According to the Justice Department, Wright in March 2015 drafted organizational documents for a “Martyrdom Operations Cell” and conducted Internet searches about firearms, tranquilizers and the establishment of secret militias in the United States. Rovinski conducted research on weapons that could be used to behead people, the authorities said.
Prosecutors said Hussain communicated directly with Rahim, who then communicated instructions to the other conspirators to kill Geller in New York, where she lives. They planned to kill her around the July 4 holiday, court documents show.
The FBI was closely monitoring the men, officials said, and would have arrested them had they tried to travel to New York.
After Rahim’s death, prosecutors charged Rovinski and Wright with conspiracy to provide material support to a terrorist organization. Prosecutors also revealed that Rovinski has written letters to Wright from prison “discussing ways to take down the U.S. government and decapitate non-believers.” Rovinski also pledged his allegiance to the leader of the Islamic State, according to court documents.
On Thursday, Rovinski and Wright were also charged in a superseding indictment with conspiracy to commit acts of terrorism transcending national boundaries.
*****
There is more…. As published on this website on April 21, the deeper details on Gules Ali Omar and his cell, note below. Further, months ago, an investigation revealed ISIS operatives all the way to Chicago.
ISIS suspect reveals plans to open up route from Syria to U.S. through Mexico
FoxLatino: One of the American men accused in Minnesota of trying to join the Islamic State group wanted to open up routes from Syria to the U.S. through Mexico, prosecutors said.
Gules Ali Omar told the ISIS members about the route so that it could be used to send members to America to carry out terrorist attacks, prosecutors alleged in a document filed this week.
The document, filed Wednesday, is one of many filed in recent weeks as prosecutors and defense attorneys argue about which evidence should be allowed at the men’s trial, which starts May 9.
The men — Omar, 21; Hamza Naj Ahmed, 21; Mohamed Abdihamid Farah, 22; and Abdirahman Yasin Daud, 22 — have pleaded not guilty to multiple charges, including conspiracy to commit murder outside the U.S. Prosecutors have said they were part of a group of friends in Minnesota’s Somali community who held secret meetings and plotted to join the Islamic State group.
Five other men have pleaded guilty to one count each of conspiracy to support a foreign terrorist organization. A tenth man charged in the case is at-large, believed to be in Syria.

_ _ _

# [Work request A]
List the four men the news excerpt on terrorism cases names as pleading not guilty in the Minnesota case, each with his age.
# [Work request B]
According to the news excerpt on terrorism cases, around what time did the conspirators plan to kill Geller?
# [Work request C]
Pick up the news excerpt on terrorism cases after its final sentence and write the next few sentences.

# [Stored data]

_ _ _

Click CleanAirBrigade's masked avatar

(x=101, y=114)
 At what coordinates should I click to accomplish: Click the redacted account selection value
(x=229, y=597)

_ _ _

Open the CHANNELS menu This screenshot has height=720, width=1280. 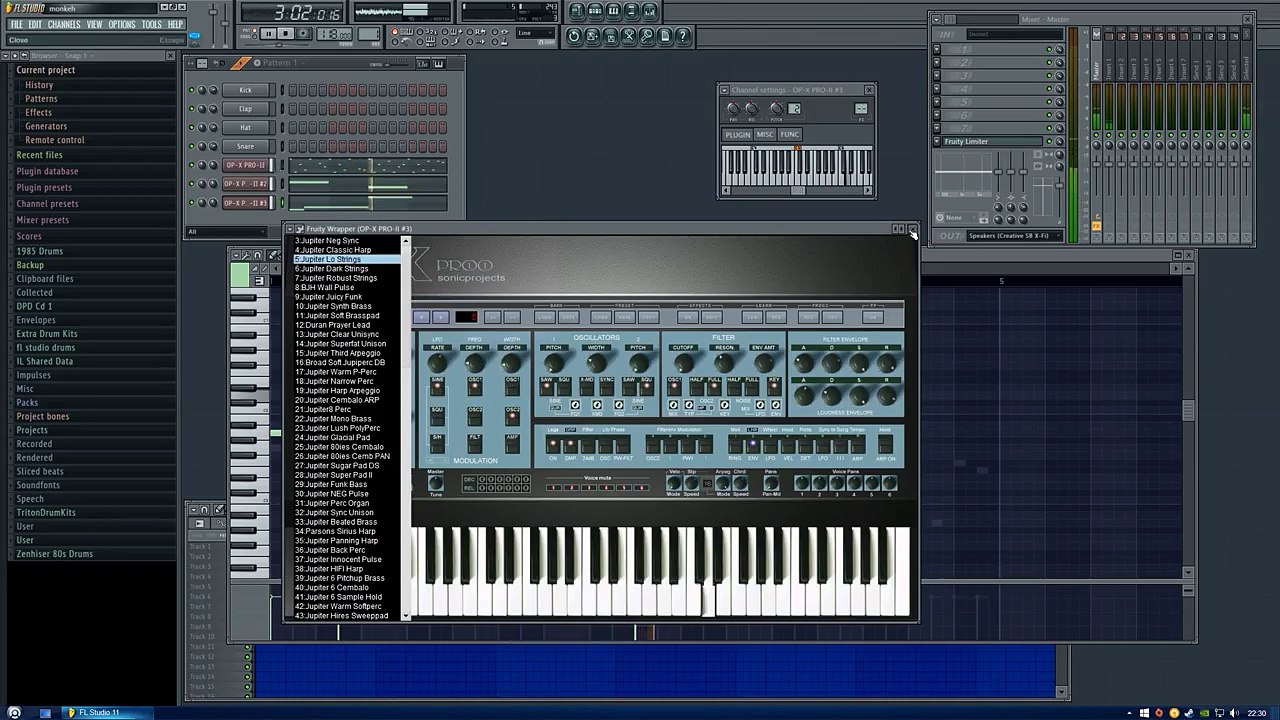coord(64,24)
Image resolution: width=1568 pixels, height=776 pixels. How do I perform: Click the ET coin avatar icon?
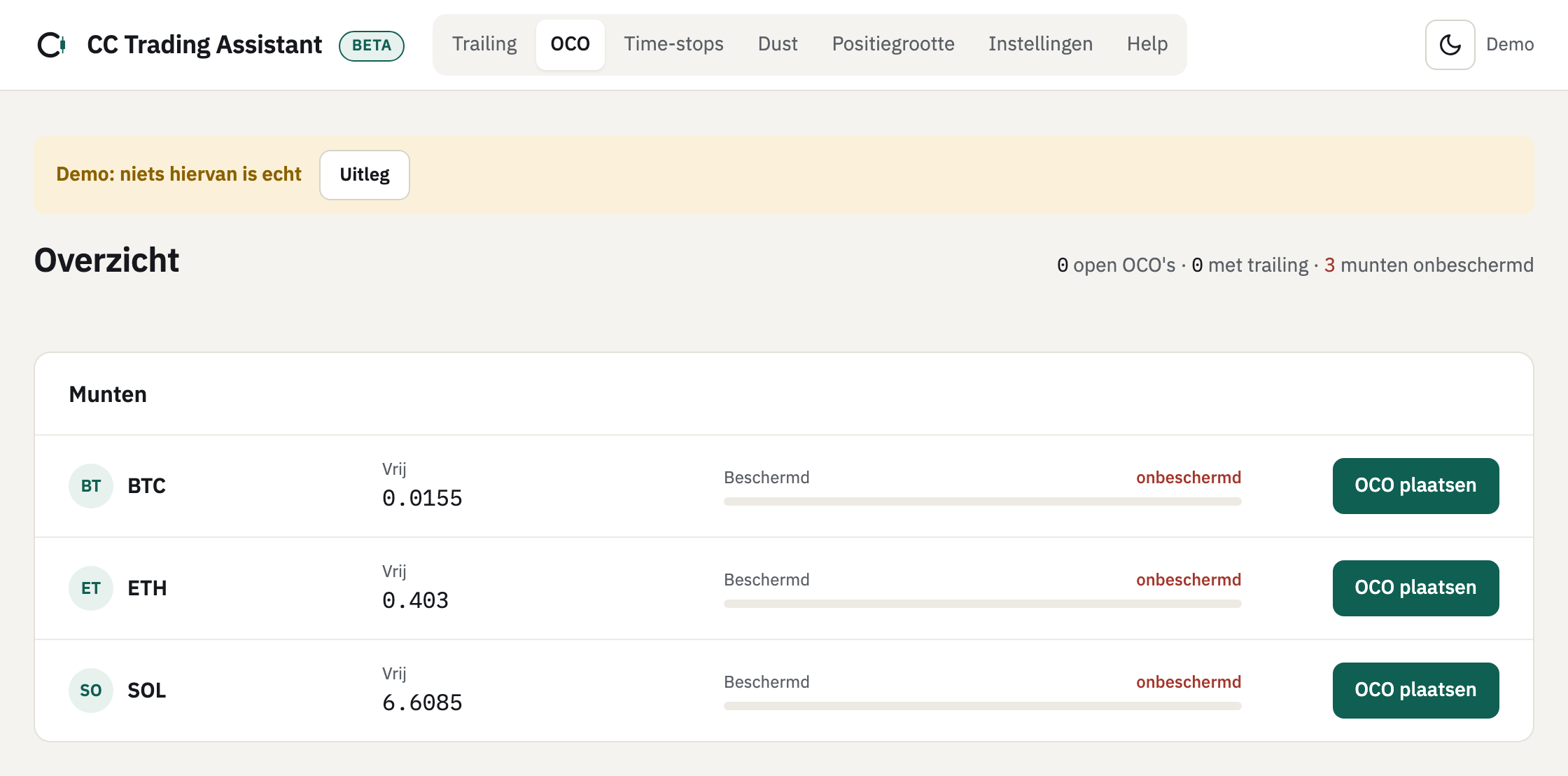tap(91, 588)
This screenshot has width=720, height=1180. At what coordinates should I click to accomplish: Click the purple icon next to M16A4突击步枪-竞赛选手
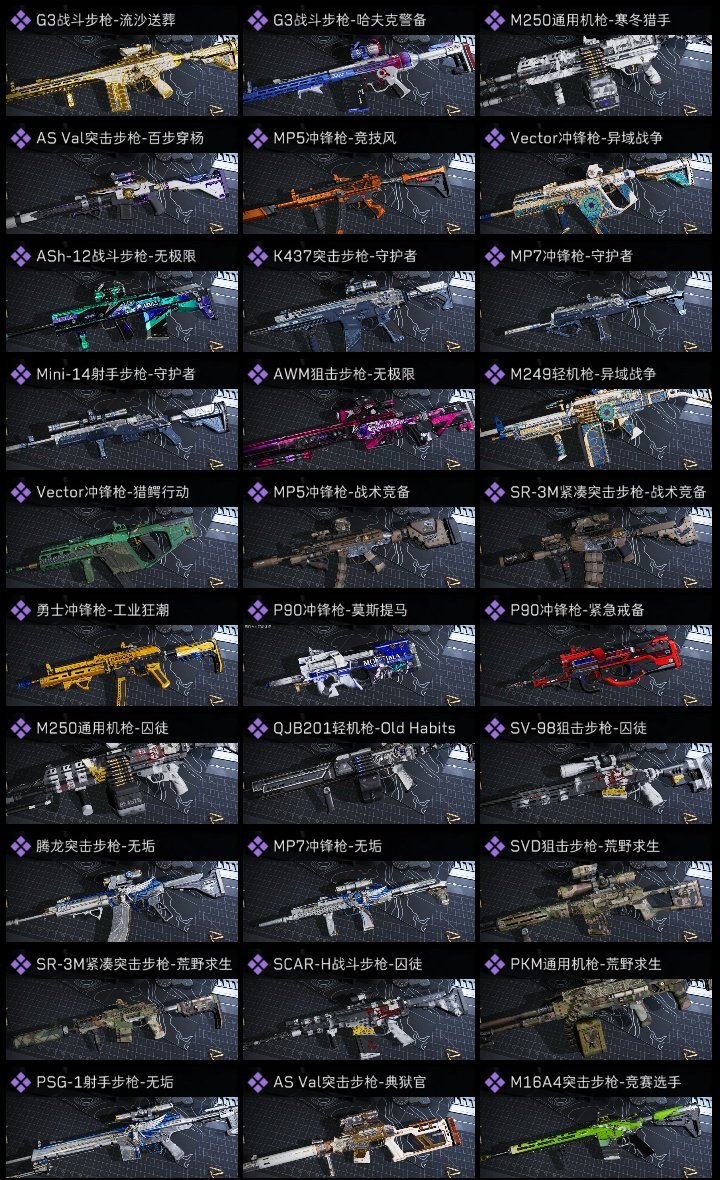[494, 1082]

_ _ _

# [Response area A]
Gules Ali Omar, 21
Hamza Naj Ahmed, 21
Mohamed Abdihamid Farah, 22
Abdirahman Yasin Daud, 22

# [Response area B]
Around the July 4 holiday.

# [Response area C]
The government’s document was filed in response to a defense request that prosecutors be barred from introducing evidence about possible attacks in the U.S.
Last week, Daud’s attorney wrote that, absent any specific evidence that his client threatened the United States, any references to discussions about attacks would be prejudicial. To permit such references, as well as references to the Sept. 11 attacks or exhibits that show violent images of war crimes, “would cause the jurors to decide out of fear and contempt alone,” defense attorney Bruce Nestor wrote.
But prosecutors said audio recordings obtained during the investigation show the defendants spoke multiple times about the possibility of attacks in the U.S. Among them, Omar spoke of establishing a route for fighters, Farah spoke of killing an FBI agent and another man who pleaded guilty talked about shooting a homemade rocket at an airplane.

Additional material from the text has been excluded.